2006 0-7734-5775-5 This book is a unique study of the Vietnam War that is best called a “memograph” because it combines both the skills and methods of the formal historical monograph with those of the memoirist. Through its monographic lens, this book sheds new light on many important aspects of the Vietnam War. Among those new views are the strategic and tactical changes in the war created by the Tet Offensive, and the unique use of the draft to create the “Vietnam Only Army.” Also, America’s willingness to use nuclear and chemical warfare in Vietnam are presented in the context of our current concern with weapons of mass destruction.
Through its memoir lens, the book shows the ways in which those kinds of issues and policies played out in the lives of the men who fought in Vietnam.
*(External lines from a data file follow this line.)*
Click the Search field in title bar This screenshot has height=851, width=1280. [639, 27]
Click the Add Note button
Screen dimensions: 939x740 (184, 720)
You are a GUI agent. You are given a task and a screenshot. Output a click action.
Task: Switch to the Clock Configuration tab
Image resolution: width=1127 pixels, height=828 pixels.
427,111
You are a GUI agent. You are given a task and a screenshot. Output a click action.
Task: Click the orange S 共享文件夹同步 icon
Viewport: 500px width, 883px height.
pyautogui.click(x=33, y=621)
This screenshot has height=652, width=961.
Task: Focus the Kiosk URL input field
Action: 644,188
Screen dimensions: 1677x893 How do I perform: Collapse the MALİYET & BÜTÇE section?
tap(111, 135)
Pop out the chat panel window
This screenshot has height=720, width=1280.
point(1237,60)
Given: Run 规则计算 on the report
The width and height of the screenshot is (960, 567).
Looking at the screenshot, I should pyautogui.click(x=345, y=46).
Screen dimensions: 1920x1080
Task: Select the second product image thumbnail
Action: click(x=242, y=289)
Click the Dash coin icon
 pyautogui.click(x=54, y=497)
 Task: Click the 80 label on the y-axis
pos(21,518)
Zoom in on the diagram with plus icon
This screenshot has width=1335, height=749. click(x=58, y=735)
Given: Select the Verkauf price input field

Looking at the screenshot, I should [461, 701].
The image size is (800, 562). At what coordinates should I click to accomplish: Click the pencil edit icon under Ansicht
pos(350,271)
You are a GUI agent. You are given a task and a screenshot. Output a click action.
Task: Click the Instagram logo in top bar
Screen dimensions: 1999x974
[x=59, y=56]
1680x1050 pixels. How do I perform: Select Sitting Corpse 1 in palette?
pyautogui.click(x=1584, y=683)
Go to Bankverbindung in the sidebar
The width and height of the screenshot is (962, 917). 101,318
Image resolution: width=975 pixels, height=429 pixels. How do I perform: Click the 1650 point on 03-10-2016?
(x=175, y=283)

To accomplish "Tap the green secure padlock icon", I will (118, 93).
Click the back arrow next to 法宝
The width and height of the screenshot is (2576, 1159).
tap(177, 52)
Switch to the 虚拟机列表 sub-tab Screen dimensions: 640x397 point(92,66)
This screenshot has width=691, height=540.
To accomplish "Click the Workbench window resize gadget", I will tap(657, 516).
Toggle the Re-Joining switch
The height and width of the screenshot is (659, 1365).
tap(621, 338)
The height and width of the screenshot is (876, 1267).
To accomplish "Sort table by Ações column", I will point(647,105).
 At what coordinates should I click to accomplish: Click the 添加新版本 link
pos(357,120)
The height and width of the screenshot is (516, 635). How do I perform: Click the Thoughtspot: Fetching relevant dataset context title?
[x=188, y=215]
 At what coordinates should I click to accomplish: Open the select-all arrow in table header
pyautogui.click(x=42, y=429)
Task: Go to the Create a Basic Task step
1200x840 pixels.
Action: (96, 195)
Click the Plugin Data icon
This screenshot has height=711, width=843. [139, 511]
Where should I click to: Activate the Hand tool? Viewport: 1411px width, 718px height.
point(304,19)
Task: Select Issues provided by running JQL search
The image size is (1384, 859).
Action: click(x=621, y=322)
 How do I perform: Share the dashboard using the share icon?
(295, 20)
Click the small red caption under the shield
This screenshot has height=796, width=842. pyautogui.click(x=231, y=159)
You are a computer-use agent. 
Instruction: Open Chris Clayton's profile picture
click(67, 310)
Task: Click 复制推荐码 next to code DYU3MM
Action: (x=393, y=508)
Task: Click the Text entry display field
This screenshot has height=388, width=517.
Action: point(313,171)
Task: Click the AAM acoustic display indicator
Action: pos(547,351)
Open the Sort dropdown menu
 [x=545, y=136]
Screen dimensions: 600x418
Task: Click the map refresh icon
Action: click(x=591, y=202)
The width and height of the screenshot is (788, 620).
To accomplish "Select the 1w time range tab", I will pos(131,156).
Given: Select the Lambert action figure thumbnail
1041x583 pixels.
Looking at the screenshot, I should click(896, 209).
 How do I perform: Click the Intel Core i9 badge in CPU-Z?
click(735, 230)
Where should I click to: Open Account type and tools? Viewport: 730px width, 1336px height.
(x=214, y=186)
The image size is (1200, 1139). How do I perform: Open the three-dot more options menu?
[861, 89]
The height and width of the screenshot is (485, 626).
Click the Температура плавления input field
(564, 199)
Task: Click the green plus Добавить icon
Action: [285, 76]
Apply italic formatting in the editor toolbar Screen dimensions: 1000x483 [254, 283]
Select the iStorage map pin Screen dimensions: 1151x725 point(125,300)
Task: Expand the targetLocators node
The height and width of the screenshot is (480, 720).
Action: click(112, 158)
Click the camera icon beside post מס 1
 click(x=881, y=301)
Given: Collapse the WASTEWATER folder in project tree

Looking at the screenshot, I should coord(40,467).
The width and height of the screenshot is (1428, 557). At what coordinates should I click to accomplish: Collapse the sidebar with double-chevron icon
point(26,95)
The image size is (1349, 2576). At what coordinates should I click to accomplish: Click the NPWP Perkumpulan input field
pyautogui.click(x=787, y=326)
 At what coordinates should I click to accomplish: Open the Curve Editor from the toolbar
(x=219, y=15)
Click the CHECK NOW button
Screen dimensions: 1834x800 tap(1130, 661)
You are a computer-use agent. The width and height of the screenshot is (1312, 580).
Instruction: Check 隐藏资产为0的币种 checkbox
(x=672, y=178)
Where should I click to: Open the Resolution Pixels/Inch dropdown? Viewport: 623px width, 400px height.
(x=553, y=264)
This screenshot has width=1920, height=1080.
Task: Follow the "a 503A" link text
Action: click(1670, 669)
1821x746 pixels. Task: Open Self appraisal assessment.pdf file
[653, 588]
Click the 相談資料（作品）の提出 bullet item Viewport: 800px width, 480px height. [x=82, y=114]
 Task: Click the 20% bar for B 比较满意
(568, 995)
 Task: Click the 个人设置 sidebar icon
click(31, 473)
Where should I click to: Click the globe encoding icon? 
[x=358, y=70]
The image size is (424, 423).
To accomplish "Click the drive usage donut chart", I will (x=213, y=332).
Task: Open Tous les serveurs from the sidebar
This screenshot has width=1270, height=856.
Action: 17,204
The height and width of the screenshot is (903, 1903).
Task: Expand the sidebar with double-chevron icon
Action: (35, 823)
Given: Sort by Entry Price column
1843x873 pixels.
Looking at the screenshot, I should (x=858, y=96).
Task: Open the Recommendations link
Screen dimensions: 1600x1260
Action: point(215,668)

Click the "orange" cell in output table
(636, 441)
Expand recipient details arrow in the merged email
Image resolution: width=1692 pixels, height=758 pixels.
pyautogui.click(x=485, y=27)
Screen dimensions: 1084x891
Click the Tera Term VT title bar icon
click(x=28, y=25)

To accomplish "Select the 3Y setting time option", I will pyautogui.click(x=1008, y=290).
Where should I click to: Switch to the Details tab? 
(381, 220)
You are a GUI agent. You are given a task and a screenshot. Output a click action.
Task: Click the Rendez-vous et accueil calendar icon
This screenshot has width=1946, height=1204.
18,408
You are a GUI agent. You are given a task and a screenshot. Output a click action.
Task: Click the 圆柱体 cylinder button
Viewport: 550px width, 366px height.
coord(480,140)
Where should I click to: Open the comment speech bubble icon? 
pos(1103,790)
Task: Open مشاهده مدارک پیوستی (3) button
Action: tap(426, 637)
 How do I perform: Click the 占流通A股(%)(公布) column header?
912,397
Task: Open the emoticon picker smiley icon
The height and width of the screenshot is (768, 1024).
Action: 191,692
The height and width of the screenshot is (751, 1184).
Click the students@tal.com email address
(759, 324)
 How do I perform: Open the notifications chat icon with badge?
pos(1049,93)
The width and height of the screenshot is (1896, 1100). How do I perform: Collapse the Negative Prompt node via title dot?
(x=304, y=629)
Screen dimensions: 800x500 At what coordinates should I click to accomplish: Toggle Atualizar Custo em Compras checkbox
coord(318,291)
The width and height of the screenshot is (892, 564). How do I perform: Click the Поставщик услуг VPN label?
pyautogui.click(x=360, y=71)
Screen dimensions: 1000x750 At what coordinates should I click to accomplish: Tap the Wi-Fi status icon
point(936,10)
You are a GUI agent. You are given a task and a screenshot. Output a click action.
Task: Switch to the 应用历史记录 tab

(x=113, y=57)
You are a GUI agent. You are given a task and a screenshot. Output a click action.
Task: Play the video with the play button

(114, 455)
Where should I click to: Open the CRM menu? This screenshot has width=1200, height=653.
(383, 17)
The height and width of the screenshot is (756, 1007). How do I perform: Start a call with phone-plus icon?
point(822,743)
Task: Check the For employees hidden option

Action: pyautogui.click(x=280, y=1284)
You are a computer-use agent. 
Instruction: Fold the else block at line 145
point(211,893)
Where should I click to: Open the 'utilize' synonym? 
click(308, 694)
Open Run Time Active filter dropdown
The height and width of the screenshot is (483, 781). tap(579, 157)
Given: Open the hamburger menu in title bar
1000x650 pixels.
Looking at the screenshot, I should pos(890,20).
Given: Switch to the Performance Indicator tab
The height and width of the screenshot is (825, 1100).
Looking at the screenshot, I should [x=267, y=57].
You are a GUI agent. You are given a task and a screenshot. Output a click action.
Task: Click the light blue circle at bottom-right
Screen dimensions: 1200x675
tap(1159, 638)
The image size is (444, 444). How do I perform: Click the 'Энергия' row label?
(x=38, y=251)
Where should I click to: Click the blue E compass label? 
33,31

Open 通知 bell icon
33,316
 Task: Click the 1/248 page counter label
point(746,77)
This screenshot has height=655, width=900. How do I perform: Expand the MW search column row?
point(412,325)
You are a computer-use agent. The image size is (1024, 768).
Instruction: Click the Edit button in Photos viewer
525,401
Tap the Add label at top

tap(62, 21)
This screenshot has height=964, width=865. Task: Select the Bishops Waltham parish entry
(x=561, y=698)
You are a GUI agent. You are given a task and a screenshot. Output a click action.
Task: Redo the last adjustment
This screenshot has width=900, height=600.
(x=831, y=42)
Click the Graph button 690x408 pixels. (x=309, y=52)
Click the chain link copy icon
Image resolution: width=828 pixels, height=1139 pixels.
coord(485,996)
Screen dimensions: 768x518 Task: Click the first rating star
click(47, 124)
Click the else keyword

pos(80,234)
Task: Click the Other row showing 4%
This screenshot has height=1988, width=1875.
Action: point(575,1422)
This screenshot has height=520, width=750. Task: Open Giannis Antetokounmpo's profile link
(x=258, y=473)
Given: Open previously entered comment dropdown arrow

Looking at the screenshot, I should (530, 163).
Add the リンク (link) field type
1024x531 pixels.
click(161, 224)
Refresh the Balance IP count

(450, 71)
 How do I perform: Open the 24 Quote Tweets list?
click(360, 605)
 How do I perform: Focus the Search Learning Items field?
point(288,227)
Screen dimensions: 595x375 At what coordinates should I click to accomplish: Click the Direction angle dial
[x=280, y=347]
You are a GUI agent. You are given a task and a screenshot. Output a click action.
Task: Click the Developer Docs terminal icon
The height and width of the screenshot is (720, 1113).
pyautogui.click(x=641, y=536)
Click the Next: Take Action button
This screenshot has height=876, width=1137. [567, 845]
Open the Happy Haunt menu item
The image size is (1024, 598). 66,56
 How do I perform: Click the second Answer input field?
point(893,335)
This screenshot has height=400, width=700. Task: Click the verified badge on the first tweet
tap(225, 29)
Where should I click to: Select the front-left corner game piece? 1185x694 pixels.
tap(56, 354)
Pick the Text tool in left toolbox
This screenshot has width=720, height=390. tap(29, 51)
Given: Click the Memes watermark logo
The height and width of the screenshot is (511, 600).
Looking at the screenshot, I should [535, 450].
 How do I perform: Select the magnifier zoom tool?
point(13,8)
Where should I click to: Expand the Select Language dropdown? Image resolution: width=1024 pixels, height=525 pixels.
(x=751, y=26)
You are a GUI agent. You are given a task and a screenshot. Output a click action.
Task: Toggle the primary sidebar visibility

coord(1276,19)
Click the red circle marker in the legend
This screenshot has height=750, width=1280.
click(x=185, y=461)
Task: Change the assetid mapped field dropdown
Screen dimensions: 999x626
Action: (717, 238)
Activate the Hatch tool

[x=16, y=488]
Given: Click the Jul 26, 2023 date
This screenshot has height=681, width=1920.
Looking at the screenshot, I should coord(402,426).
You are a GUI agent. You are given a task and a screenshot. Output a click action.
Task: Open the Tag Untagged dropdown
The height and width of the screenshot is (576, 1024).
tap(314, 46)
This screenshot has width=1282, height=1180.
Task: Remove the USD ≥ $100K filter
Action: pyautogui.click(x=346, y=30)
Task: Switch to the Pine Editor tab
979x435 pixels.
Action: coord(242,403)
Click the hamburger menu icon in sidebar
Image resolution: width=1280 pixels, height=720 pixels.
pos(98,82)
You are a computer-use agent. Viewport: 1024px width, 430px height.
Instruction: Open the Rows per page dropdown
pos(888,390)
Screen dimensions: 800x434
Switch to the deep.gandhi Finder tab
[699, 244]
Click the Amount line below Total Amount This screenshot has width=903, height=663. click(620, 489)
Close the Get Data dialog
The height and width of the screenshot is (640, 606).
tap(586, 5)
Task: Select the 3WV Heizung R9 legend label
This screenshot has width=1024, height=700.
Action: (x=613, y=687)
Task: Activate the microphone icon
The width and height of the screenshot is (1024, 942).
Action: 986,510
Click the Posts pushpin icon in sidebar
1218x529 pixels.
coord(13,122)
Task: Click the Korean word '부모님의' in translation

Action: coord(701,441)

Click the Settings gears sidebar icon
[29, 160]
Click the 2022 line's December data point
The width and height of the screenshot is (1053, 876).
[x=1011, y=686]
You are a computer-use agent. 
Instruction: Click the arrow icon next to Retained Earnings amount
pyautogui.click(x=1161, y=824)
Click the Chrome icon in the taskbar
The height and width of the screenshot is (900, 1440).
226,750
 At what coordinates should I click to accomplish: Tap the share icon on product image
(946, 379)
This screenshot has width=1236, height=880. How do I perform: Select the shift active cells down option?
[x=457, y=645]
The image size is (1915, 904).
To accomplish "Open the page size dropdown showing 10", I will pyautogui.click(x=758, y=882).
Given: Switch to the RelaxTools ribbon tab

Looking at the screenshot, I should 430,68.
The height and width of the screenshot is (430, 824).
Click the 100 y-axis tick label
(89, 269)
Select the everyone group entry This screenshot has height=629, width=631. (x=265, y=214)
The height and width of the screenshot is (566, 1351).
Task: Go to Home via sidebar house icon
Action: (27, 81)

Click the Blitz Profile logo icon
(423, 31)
Through the combination of these methods, the reader is taken through the training process for conscripts, to the false hope of avoiding Vietnam offered by the Vietnamization process and on to the various level of the war. Once the reader arrives in Vietnam, the memoir format, based on primary sources like “After Action Reports” and “Chronologies of Significant Events,” presents personal perspectives on how the war was fought. Thus, one travels from the air war to the ground war, and also to the war in the ground. This last view is also unique because it is the viewpoint of the rarely acknowledged men who fought in labyrinths beyond the ones covered in Thomas Manfold and John Pennycake’s treatment of tunnel warfare.